Essa frase pode ser encontrada em todos os manuais infantis e está correta, desde que se subentenda que o trabalho se realiza com os objetos e os meios a ele pertinentes. Mas um programa socialista não pode permitir que tais fraseologias burguesas possam silenciar as condições que, apenas elas, dão algum significado a essas fraseologias. Apenas porque desde o princípio o homem se relaciona com a natureza como proprietário, a primeira fonte de todos os meios e objetos de trabalho, apenas porque ele a trata como algo que lhe pertence, é que seu trabalho se torna a fonte de todos os valores de uso, portanto, de toda riqueza. Os burgueses têm excelentes razões para atribuir ao trabalho essa força sobrenatural de criação; pois precisamente do condicionamento natural do trabalho segue-se que o homem que não possui outra propriedade senão sua força de trabalho torna-se necessariamente, em todas as condições sociais e culturais, um escravo daqueles que se apropriaram das condições objetivas do trabalho. Ele só pode trabalhar com sua permissão, portanto, só pode viver com sua permissão.”

 

 

“O trabalho só se torna fonte da riqueza e da cultura como trabalho social ou, o que dá no mesmo, na e por meio da sociedade.”

 

 

“Numa fase superior da sociedade comunista, quando tiver sido eliminada a subordinação escravizadora dos indivíduos à divisão do trabalho e, com ela, a oposição entre trabalho intelectual e manual; quando o trabalho tiver deixado de ser mero meio de vida e tiver se tornado a primeira necessidade vital; quando, juntamente com o desenvolvimento multifacetado dos indivíduos, suas forças produtivas também tiverem crescido e todas as fontes da riqueza coletiva jorrarem em abundância, apenas então o estreito horizonte jurídico burguês poderá ser plenamente superado e a sociedade poderá escrever em sua bandeira: “De cada um segundo suas capacidades, a cada um segundo suas necessidades!”.”

 

 

“A distribuição dos meios de consumo é, em cada época, apenas a consequência da distribuição das próprias condições de produção; contudo, esta última é uma característica do próprio modo de produção. O modo de produção capitalista, por exemplo, baseia-se no fato de que as condições materiais de produção estão dadas aos não trabalhadores sob a forma de propriedade do capital e de propriedade fundiária, enquanto a massa é proprietária somente da condição pessoal de produção, da força de trabalho. Estando assim distribuídos os elementos da produção, daí decorre por si mesma a atual distribuição dos meios de consumo. Se as condições materiais de produção fossem propriedade coletiva dos próprios trabalhadores, então o resultado seria uma distribuição dos meios de consumo diferente da atual. O socialismo vulgar* (e a partir dele, por sua vez, uma parte da democracia) herdou da economia burguesa o procedimento de considerar e tratar a distribuição como algo independente do modo de produção e, por conseguinte, de expor o socialismo como uma doutrina que gira principalmente em torno da distribuição.
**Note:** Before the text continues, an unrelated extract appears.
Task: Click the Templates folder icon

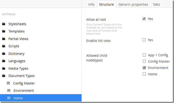Action: point(4,31)
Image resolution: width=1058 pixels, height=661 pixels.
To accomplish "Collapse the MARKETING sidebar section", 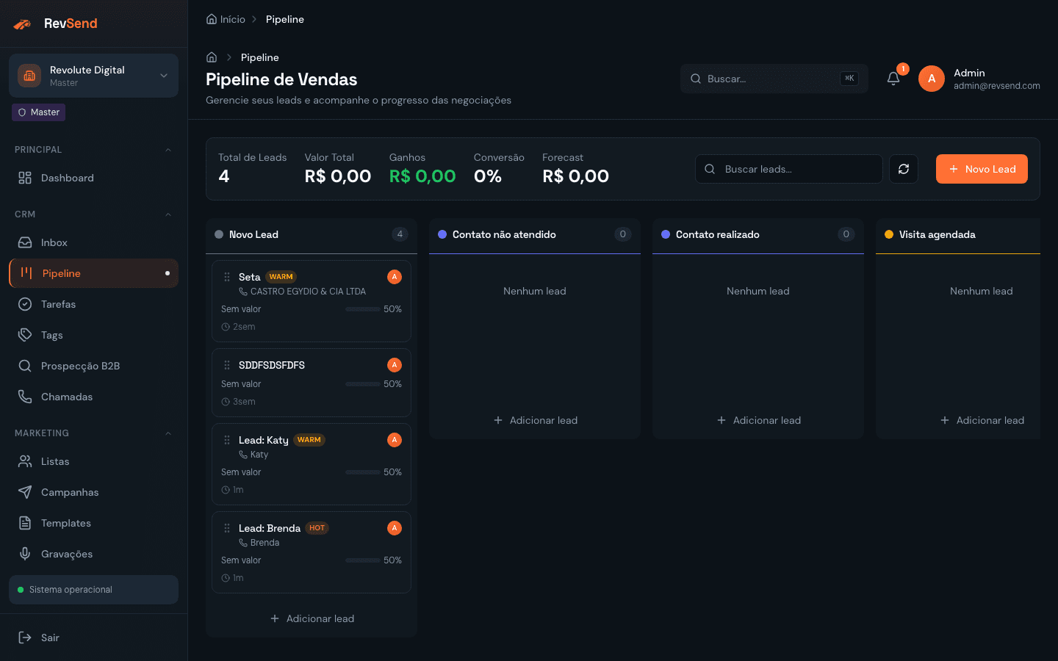I will [x=168, y=433].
* Assim Marx e Engels chamam o socialismo eclético, que Engels, por exemplo, identifica no socialismo francês daqueles anos (cf. infra, nota 9) e que se concentrava sobretudo na exigência de uma distribuição “mais justa” do produtos do trabalho, sem considerar suficientemente o nexo essencial entre a distribuição e as relações de produção, elemento central da teoria marxiana. (N. T.)

9 Em sua obra A subversão da ciência pelo sr. Eugen Düring [Anti-Düring], publicada em 1878, em Leipzig, Engels caracterizava o socialismo francês da época “como uma espécie de socialismo eclético e medíocre”, que, “comportando nuances extremamente variadas, apresenta uma mistura das mais opacas omissões críticas, sentenças econômicas e ideias do futuro da sociedade de diversos fundadores de seitas”. (N. E. A.)

 

 

“No Manifesto Comunista, diz-se:

De todas as classes que hoje em dia se opõem à burguesia, só o proletariado é uma classe verdadeiramente revolucionária. As outras classes degeneram e perecem com o desenvolvimento da grande indústria; o proletariado, pelo contrário, é seu produto mais autêntico.*

A burguesia é concebida aqui como classe revolucionária – como portadora da grande indústria – em face da aristocracia feudal e das classes médias, que desejam conservar todas as posições sociais criadas por modos de produção ultrapassados. Elas não formam, portanto, juntamente com a burguesia, uma só massa reacionária.

Por outro lado, o proletariado é revolucionário diante da burguesia, porque, sendo ele mesmo fruto do solo da grande indústria, busca eliminar da produção seu caráter capitalista, o qual a burguesia procura perpetuar. Mas o Manifesto acrescenta que “quando [as camadas médias] se tornam revolucionárias, isto se dá em consequência de sua iminente passagem para o proletariado”**.

Desse ponto de vista, é também um absurdo dizer que as classes médias, “juntamente com a burguesia” e, sobretudo, com a aristocracia feudal, “formam uma só massa reacionária” diante da classe trabalhadora.

Por acaso, nas últimas eleições, gritou-se aos artesãos, aos pequenos industriais etc. e aos camponeses: “Comparados a nós, vocês formam, juntamente com a burguesia e a aristocracia feudal, uma só massa reacionária”?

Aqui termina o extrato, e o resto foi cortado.